Researchers at the Medical Research Council Lifecourse Epidemiology Unit, University of Southampton, studied 518 children in the Avon Longitudinal Study of Parents and Children (ALSPAC) who underwent bone scans at nine, 15 and 17 years old. Measurements such as thickness, volume and weight, were also taken from the mothers' placenta.
The Southampton group, working with colleagues at the University of Bristol, found that greater placental size at birth was associated with larger bones at each age in childhood.
The study, published in the Journal of Bone and Mineral Research, found that the relationship between the placenta and offspring bone remained robust even after adjusting for factors such as the child's height and weight and pubertal status.
The Southampton team believe this latest research offers new insights into earlier observations linking maternal factors in pregnancy with offspring bone health. Larger bones in early life are likely to lead to larger, stronger bones in older adulthood, which reduces the risk of osteoporosis and broken bones in later life. However, more research is needed to understand the more detailed mechanisms underlying associations between placenta size/function and offspring bone mass, the team says.

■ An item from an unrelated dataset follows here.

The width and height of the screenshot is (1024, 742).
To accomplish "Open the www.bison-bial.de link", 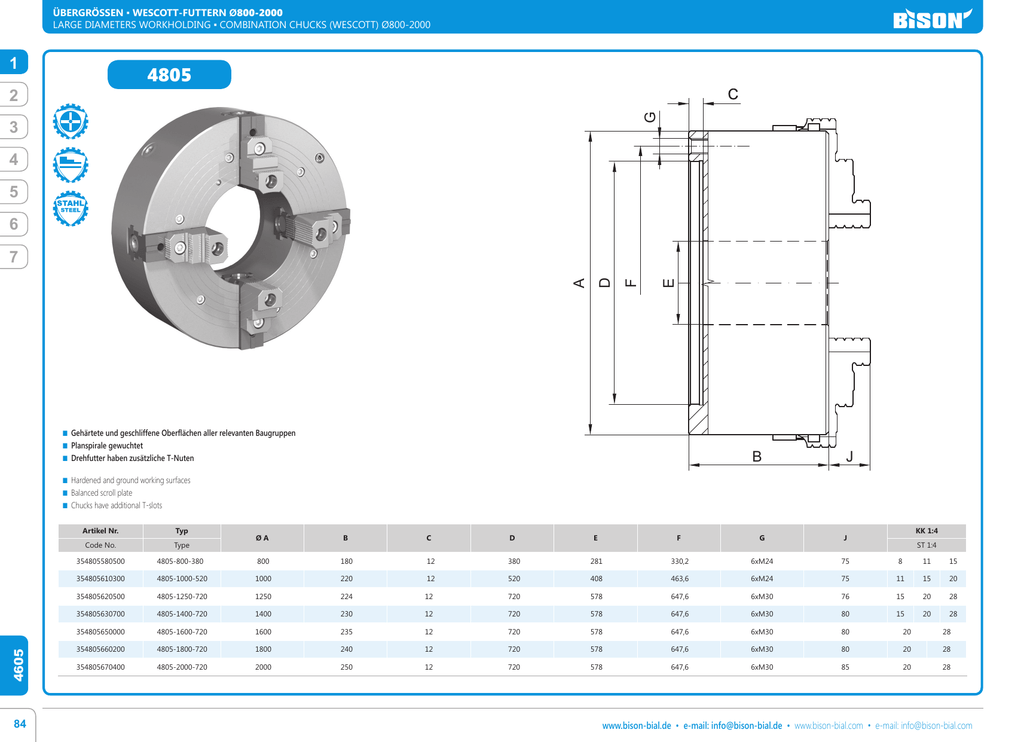I will tap(636, 726).
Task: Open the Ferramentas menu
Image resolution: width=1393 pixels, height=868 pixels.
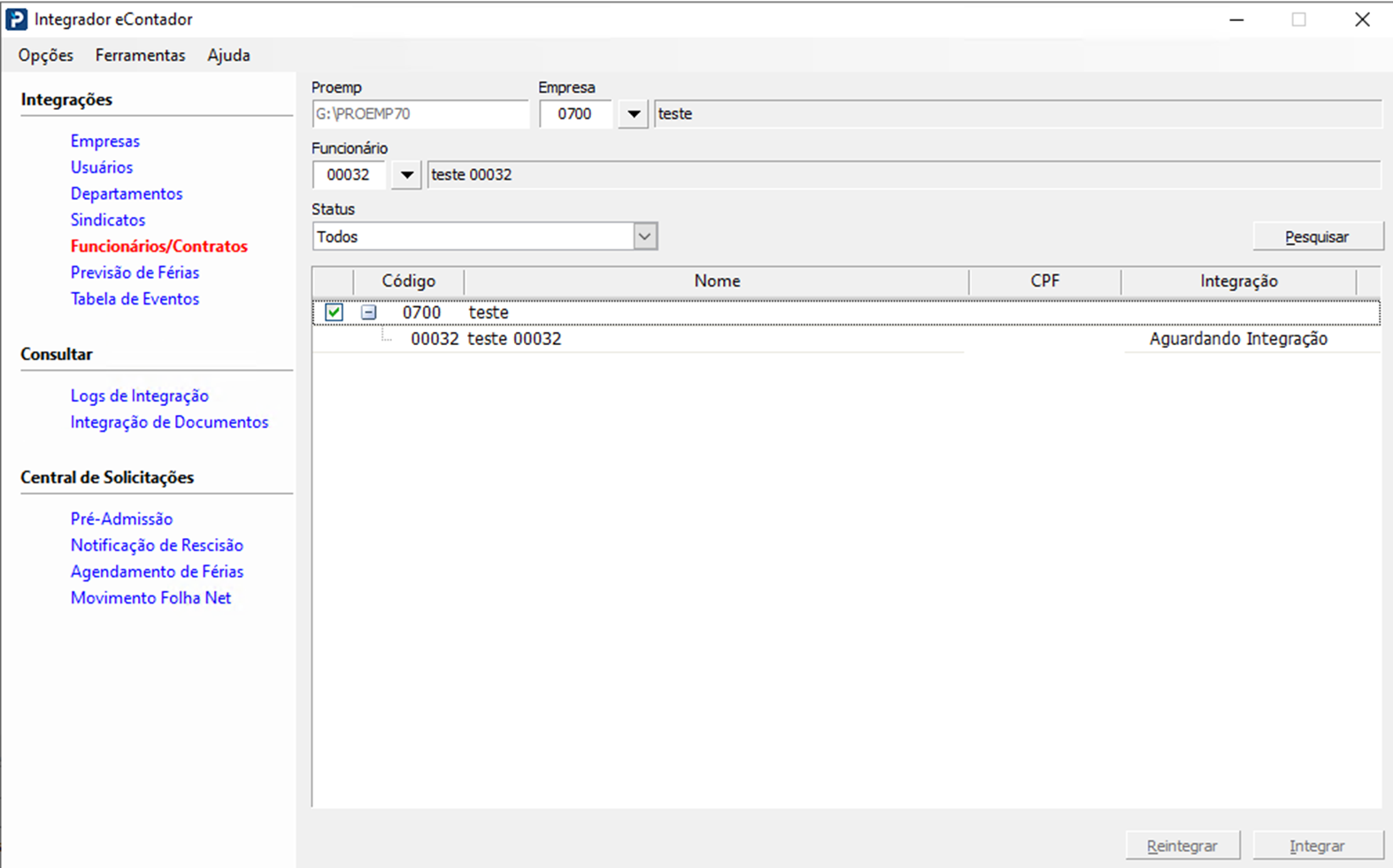Action: (140, 55)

Professor Nicholas Harvey, Professor of Rheumatology and Clinical Epidemiology, who led the research in Southampton, commented: "Whilst there are many factors which are likely to influence placental size and function, and importantly, we don't know as yet whether a larger placenta actually causes the greater offspring bone mass, these findings really help us to understand the possible mechanisms whereby factors such as maternal diet, smoking, physical activity and vitamin D status may influence offspring bone development."

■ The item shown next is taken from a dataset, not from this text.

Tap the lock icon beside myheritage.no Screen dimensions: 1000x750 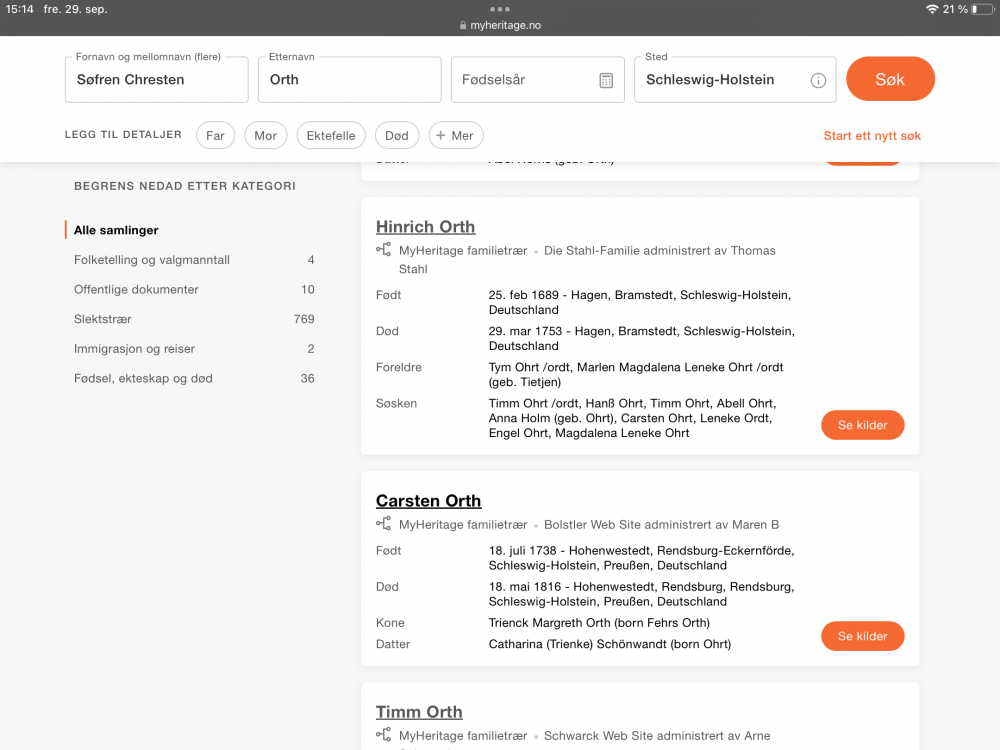coord(463,25)
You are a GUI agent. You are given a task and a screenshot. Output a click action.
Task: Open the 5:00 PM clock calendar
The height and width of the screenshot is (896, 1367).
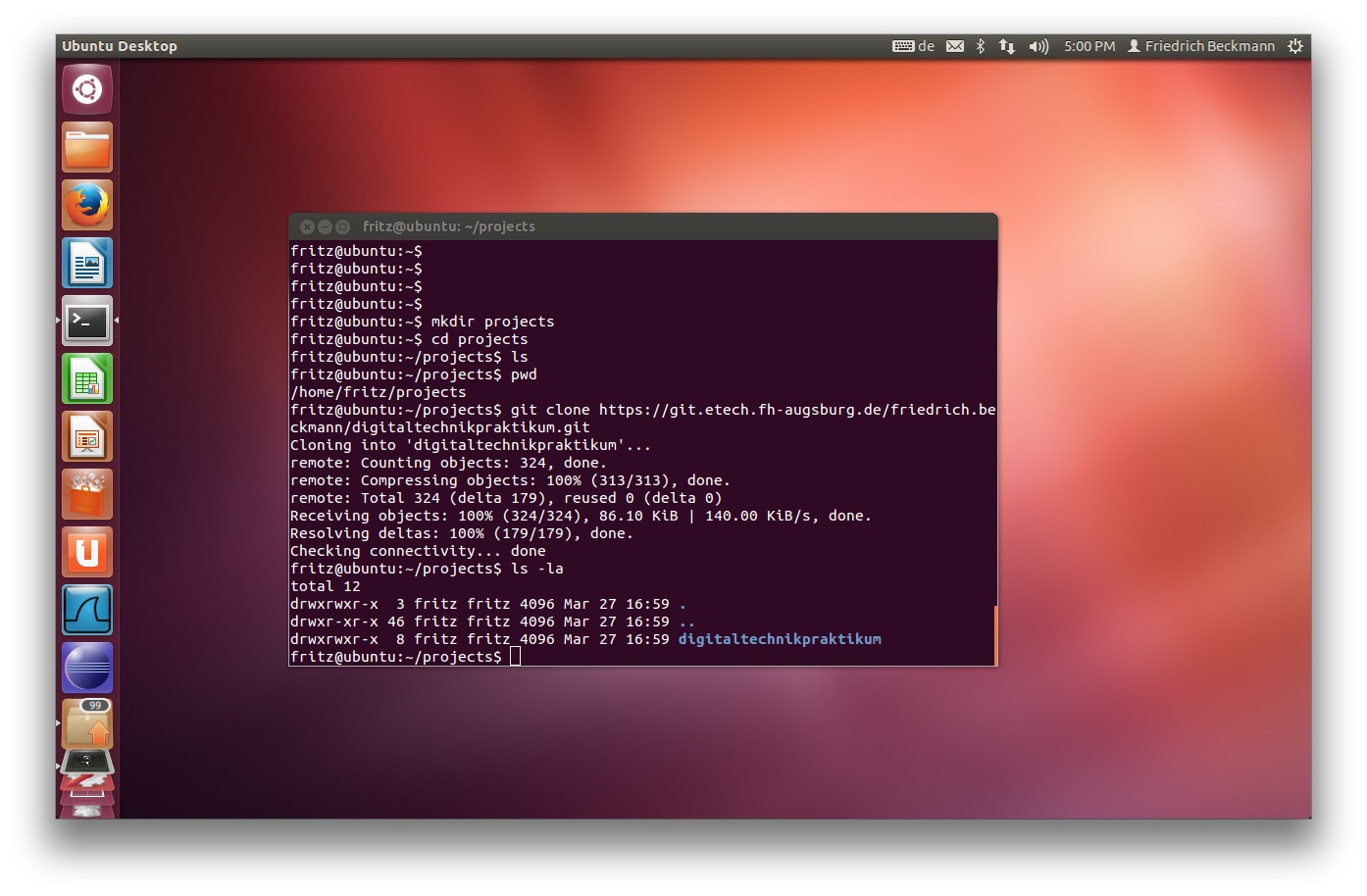click(x=1089, y=46)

"This work builds on our previous findings from the Southampton Women's Survey, and demonstrates that positive associations between placental size and offspring bone size are maintained even through puberty."
Professor Cyrus Cooper, Professor of Rheumatology and Director of the MRC Lifecourse Epidemiology Unit, added, "This work forms part of a larger programme of research seeking to develop interventions in early life aimed at optimising bone development and reducing the risk of osteoporotic fracture in older age. Confirmation of our earlier Southampton findings in the Bristol cohort is testament to the close working between Southampton and Bristol collaborators, and demonstrates the clear benefit to UK science from such cross-cohort investigations."